Decision Date21 January 1985
Docket NumberNo. 83-1625,83-1625
Citation83 L.Ed.2d 890,469 U.S. 478,105 S.Ct. 881
PartiesUNITED STATES, Petitioner v. Lyle Gerald JOHNS et al
CourtU.S. Supreme Court
Syllabus

Pursuant to an investigation of a suspected drug smuggling operation, United States Customs officers, by ground and air surveillance, observed two pickup trucks as they traveled to a remote private airstrip in Arizona and the arrival and departure there of two small airplanes. The officers smelled the odor of marihuana as they approached the trucks and saw in the back of the trucks packages wrapped in dark green plastic and sealed with tape, a common method of packaging marihuana. After arresting certain of the respondents at the airstrip, the officers took the trucks back to Drug Enforcement Administration (DEA) headquarters, and the packages were then placed in a DEA warehouse. Three days after the packages were seized from the trucks, Government agents, without obtaining a search warrant, opened some of the packages and took samples that later proved to be marihuana. Before trial on federal drug charges, the District Court granted the respondents' motion to suppress the marihuana, and the Court of Appeals affirmed, concluding, inter alia, that United States v. Ross, 456 U.S. 798, 102 S.Ct. 2157, 72 L.Ed.2d 572—which held that if police officers have probable cause to search a lawfully stopped vehicle, they may conduct a warrantless search of any containers found inside that may conceal the object of the search did not authorize the warrantless search of the packages three days after they were removed from the trucks.

Held:

1. Respondents' argument that the suppression of the marihuana should be affirmed on the grounds that the officers never had probable cause to conduct a vehicle search, thus rendering Ross inapplicable, is without merit. The record shows that the officers had probable cause to believe that not only the packages but also the trucks themselves contained contraband. United States v. Chadwick, 433 U.S. 1, 97 S.Ct. 2476, 53 L.Ed.2d 538, distinguished. Respondents' contention that the record fails to show that a vehicle search ever in fact occurred is also without merit, since even though the trucks were not searched at the scene, the Government officers conducted a vehicle search at least to the extent of entering the trucks and removing the packages at DEA headquarters. Pp. 482-483.
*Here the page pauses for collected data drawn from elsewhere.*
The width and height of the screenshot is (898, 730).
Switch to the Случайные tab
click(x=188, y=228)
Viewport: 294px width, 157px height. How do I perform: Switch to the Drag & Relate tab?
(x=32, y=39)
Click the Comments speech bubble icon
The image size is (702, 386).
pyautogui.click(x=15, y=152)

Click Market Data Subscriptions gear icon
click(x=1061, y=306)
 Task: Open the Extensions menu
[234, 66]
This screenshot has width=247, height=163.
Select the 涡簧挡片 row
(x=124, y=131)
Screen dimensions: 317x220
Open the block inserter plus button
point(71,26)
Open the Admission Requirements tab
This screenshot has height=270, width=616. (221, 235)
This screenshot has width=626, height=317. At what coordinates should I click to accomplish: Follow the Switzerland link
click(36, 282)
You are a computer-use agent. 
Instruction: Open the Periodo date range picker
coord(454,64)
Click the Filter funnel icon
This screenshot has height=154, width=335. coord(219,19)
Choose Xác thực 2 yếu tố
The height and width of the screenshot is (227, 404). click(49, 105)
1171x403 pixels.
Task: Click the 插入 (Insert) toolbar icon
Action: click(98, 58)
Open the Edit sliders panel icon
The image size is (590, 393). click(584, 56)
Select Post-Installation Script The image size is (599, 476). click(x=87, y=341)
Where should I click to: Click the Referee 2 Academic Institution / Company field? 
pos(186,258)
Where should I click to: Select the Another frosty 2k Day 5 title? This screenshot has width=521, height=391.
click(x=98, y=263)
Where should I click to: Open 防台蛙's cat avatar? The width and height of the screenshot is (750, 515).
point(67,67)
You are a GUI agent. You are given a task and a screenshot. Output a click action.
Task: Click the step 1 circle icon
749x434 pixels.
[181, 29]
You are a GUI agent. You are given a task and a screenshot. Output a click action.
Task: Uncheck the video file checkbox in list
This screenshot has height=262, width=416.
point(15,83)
2. The warrantless search of the packages was not unreasonable merely because it occurred three days after the packages were unloaded from the trucks. Ross establishes that the officers could have lawfully searched the packages when they were first discovered in the trucks at the airstrip, and there is no requirement that the warrantless search of a vehicle occur contemporaneously with its lawful seizure. Neither does Ross nor other "vehicle search" decisions of this Court suggest that warrantless searches of containers must invariably be conducted "immediately" as part of the vehicle inspection or "soon thereafter." Moreover, the Court of Appeals' approach fails to further the privacy interests protected by the Fourth Amendment. Because the officers had probable cause to believe that the trucks contained contraband, any expectation of privacy in the vehicles or their contents was subject to the officers' authority to conduct a warrantless search, and the warrantless search of the packages was not unreasonable merely because the officers returned to DEA headquarters and placed the packages in the warehouse rather than immediately opening them. Inasmuch as the Government was entitled to seize the packages and could have searched them immediately without a warrant, the warrantless search three days after the packages were placed in the warehouse was reasonable and consistent with this Court's precedent involving searches of impounded vehicles. Pp. 483-488.

707 F.2d 1093 (CA9 1983), reversed and remanded.

Alan I. Horowitz, Washington, D.C., for petitioner.

William G. Walker, Tucson, Ariz., for respondents.

Justice O'CONNOR delivered the opinion of the Court.

In United States v. Ross, 456 U.S. 798, 102 S.Ct. 2157, 72 L.Ed.2d 572 (1982), the Court held that if police officers have probable cause to search a lawfully stopped vehicle, they may conduct a warrantless search of any containers found inside that may conceal the object of the search. The issue in the present case is whether Ross authorizes a warrantless search of packages several days after they were removed from vehicles that police officers had probable cause to believe contained contraband. Although the Court of Appeals for the Ninth Circuit acknowledged that under Ross the police officers could have searched the packages when they were first discovered in the vehicles, the court concluded that the delay after the initial seizure made the subsequent warrantless search unreasonable within the meaning of the Fourth Amendment. 707 F.2d 1093 (1983). We granted certiorari, 467 U.S. 1250, 104 S.Ct. 3532, 82 L.Ed.2d 838 (1984), and we now reverse.

I

Pursuant to an investigation of a suspected drug smuggling operation, a United States Customs officer went to respondent Duarte's residence in Tucson, Ariz., where he saw two pickup trucks. The Customs officer observed the trucks drive away, and he contacted other officers who conducted ground and air surveillance of the trucks as they traveled 100 miles to a remote private airstrip near Bowie, Ariz., approximately 50 miles from the Mexican border. Soon after the trucks arrived, a small aircraft landed. Although the Customs officers on the ground were unable to see what transpired, their counterparts in the air informed them that one of the trucks had approached the airplane. After a short time, the aircraft departed. A second small aircraft landed and then departed.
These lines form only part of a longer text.